In [2]:
import re
import requests
import pandas as pd
import numpy as np
from tqdm import tqdm_notebook
import pymongo
import json

from nltk.corpus import stopwords
from spacy.en import English
from nltk.stem.porter import PorterStemmer
import nltk
from nltk.corpus import stopwords
from spacy.en import STOP_WORDS
nlp = English()
stop = set(stopwords.words('english'))
from sklearn.feature_extraction.text import CountVectorizer, TfidfVectorizer, HashingVectorizer

In [3]:
client = pymongo.MongoClient('54.201.199.246', 27016)

wiki_db = client.wikipedia

wiki_col = wiki_db.my_collection

In [4]:
client.database_names(), wiki_db.collection_names()

(['admin', 'local', 'my_database', 'test', 'wikipedia'], ['my_collection'])

In [5]:
wiki_col.count()

5654

In [6]:
cursor = wiki_col.find()

In [7]:
wiki_df = pd.DataFrame(list(cursor))

In [8]:
wiki_df['main_cat'].value_counts()

Business software    4117
Machine learning     1537
Name: main_cat, dtype: int64

In [9]:
wiki_df.head()

Unnamed: 0,_id,article,content,main_cat,page_id,sub_cat
0,5a15de5730b30c01325f0260,Business software,merge enterprise software date october softw...,Business software,1037763,Business software
1,5a15de5830b30c01325f0261,AccuSystems,multiple issue orphan date february notabili...,Business software,41270069,Business software
2,5a15de5830b30c01325f0262,Active policy management,active policy management business orient ent...,Business software,5211212,Business software
3,5a15de5830b30c01325f0263,Alexandria (library software),use alexandria alexandria browser base softw...,Business software,28502793,Business software
4,5a15de5930b30c01325f0264,Alteryx,infobox company name alteryx logo file alter...,Business software,44133735,Business software


In [10]:
wiki_df.drop_duplicates(subset=['page_id'], inplace=True)

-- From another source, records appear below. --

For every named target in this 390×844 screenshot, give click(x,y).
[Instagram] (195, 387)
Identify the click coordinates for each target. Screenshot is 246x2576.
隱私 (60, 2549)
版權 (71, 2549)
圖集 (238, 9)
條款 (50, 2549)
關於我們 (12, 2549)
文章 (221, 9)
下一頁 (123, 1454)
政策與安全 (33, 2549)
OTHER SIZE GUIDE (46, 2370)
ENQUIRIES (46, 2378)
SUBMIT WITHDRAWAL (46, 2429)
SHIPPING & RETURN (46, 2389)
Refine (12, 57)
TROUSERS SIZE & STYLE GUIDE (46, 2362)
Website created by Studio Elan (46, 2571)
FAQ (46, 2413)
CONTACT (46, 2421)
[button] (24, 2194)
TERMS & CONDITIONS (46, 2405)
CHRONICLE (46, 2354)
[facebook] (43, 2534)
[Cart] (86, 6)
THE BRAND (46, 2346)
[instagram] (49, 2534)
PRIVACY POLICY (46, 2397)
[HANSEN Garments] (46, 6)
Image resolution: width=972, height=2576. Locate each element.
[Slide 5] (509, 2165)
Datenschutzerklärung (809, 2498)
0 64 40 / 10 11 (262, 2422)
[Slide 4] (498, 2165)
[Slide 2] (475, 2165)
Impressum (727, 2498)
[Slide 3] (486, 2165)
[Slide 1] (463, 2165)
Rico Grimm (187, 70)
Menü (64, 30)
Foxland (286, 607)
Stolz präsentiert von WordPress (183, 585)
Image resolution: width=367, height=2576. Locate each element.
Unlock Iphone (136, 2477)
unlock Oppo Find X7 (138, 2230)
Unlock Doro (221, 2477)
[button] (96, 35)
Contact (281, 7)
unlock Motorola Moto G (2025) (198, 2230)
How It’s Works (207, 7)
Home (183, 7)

## Use TIFIDF to vectorize words

In [12]:
tfidf_vectorizer = TfidfVectorizer(min_df = 20, stop_words = 'english')

article_term_matrix_sps = tfidf_vectorizer.fit_transform(wiki_df.content)

article_term_matrix_df = pd.DataFrame(article_term_matrix_sps.toarray(),
                                       index=wiki_df.index,
                                       columns=tfidf_vectorizer.get_feature_names())

In [None]:
article_term_matrix_df.head()


In [None]:
# pd.concat([wiki_df.article, wiki_df.content, article_term_matrix_df], axis=1).sample(4)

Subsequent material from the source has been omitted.